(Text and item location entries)
----
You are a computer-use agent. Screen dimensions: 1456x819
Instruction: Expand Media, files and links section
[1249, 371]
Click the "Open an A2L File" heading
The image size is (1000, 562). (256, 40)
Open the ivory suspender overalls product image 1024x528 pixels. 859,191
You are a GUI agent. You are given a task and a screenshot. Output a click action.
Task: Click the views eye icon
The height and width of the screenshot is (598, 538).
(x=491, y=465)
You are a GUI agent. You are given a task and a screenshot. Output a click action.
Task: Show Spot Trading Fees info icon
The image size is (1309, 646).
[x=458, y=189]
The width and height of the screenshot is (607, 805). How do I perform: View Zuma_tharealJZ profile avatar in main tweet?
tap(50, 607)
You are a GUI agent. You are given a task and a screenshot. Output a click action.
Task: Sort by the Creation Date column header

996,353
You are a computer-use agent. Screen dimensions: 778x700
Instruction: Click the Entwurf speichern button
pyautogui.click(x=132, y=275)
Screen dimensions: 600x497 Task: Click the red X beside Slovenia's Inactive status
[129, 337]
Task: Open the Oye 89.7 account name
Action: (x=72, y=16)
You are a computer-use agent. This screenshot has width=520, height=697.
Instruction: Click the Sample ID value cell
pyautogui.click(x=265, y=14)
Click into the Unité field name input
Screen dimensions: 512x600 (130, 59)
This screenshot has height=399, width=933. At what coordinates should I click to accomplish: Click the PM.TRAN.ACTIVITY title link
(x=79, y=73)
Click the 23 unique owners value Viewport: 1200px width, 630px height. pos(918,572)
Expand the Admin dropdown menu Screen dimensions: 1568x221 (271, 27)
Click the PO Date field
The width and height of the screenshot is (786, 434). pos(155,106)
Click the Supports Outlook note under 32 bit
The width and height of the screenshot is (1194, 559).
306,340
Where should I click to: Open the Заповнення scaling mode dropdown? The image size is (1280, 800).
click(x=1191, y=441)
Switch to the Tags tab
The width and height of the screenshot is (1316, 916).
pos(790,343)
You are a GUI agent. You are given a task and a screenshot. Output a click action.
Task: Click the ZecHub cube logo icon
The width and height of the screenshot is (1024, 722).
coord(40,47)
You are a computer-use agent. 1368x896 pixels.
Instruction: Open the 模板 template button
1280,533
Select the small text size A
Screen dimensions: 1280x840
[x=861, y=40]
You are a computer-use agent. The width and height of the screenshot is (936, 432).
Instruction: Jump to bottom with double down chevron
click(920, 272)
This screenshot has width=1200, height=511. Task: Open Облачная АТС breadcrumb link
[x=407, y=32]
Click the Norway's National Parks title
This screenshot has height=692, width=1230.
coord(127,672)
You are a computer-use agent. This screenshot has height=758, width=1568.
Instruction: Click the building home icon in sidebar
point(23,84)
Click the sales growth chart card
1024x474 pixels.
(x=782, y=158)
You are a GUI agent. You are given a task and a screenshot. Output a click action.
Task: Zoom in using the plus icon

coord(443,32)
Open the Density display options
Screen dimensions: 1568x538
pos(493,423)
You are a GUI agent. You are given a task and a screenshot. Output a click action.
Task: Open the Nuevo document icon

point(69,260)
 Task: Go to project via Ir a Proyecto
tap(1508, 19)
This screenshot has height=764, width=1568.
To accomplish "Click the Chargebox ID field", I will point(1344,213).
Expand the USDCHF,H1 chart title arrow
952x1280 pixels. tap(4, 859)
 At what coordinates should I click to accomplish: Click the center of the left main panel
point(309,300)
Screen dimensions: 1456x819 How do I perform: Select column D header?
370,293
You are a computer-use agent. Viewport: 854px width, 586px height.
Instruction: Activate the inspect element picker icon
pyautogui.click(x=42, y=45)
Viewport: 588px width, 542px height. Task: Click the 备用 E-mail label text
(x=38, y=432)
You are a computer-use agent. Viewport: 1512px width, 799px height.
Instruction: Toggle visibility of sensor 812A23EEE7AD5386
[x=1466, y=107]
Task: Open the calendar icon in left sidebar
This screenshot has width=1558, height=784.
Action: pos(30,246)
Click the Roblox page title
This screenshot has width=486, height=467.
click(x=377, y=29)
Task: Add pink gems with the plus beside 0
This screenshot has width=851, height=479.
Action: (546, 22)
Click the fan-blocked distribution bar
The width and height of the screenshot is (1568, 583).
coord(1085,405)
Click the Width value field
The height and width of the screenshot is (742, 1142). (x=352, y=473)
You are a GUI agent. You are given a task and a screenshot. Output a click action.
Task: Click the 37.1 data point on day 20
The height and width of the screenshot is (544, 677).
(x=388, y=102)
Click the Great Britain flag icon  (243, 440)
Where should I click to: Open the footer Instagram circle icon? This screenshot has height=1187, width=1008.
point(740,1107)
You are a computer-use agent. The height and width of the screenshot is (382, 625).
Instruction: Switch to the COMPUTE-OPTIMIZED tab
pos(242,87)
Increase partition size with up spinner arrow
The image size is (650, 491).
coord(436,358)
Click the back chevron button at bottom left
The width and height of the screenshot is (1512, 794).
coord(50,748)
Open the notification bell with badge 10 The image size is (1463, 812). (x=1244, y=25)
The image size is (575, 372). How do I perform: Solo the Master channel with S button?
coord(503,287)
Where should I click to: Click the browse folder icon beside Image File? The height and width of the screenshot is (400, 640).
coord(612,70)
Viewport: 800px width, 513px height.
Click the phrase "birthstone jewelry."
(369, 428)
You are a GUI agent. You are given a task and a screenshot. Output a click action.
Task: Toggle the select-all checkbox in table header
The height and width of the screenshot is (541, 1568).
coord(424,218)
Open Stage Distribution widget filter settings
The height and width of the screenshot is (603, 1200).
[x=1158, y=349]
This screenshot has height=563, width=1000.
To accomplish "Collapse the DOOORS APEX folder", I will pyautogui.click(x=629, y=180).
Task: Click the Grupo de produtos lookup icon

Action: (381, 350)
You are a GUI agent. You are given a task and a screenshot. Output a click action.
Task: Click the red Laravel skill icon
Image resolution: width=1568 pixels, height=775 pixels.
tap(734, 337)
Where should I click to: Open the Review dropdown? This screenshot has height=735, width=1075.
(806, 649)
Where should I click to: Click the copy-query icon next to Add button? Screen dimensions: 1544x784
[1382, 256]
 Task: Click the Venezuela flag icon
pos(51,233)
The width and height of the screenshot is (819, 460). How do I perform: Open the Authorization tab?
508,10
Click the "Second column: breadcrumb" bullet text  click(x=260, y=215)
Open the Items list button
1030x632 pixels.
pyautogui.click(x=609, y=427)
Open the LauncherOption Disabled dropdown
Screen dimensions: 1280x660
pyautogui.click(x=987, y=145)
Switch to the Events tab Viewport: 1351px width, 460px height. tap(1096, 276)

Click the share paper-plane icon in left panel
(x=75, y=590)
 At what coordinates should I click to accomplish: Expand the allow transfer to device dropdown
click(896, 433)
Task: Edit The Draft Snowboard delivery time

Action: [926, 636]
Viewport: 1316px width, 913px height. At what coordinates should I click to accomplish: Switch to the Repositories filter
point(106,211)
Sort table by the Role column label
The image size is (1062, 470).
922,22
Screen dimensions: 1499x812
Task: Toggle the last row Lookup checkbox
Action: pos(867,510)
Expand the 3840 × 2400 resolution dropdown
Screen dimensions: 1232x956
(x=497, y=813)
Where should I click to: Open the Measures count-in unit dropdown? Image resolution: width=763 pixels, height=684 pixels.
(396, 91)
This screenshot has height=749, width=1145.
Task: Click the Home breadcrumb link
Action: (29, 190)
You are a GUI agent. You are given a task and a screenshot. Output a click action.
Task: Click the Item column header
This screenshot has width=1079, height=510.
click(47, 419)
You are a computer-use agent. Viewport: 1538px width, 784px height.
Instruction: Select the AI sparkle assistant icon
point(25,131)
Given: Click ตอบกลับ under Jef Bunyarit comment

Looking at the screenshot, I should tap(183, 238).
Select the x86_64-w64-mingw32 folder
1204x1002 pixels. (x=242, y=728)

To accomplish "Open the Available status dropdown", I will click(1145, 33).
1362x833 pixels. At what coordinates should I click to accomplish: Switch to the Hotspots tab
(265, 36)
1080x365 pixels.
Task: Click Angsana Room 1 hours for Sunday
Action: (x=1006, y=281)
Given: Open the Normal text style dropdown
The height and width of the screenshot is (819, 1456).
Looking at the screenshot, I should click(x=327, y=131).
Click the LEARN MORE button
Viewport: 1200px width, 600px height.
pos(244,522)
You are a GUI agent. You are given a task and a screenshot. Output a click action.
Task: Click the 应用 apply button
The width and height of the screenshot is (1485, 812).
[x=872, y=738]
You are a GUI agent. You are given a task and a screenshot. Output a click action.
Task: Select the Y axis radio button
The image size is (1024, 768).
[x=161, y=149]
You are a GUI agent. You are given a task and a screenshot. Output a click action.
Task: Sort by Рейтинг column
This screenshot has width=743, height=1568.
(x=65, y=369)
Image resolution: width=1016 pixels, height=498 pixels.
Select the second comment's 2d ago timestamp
----
## The task
Could you reproduce the data verbatim, starting at its first line and ending with the line that contains "Open the ivory"?

## Output of the exercise
You are a computer-use agent. Screen dimensions: 1456x819
Instruction: Expand Media, files and links section
[1249, 371]
Click the "Open an A2L File" heading
The image size is (1000, 562). (256, 40)
Open the ivory suspender overalls product image 1024x528 pixels. 859,191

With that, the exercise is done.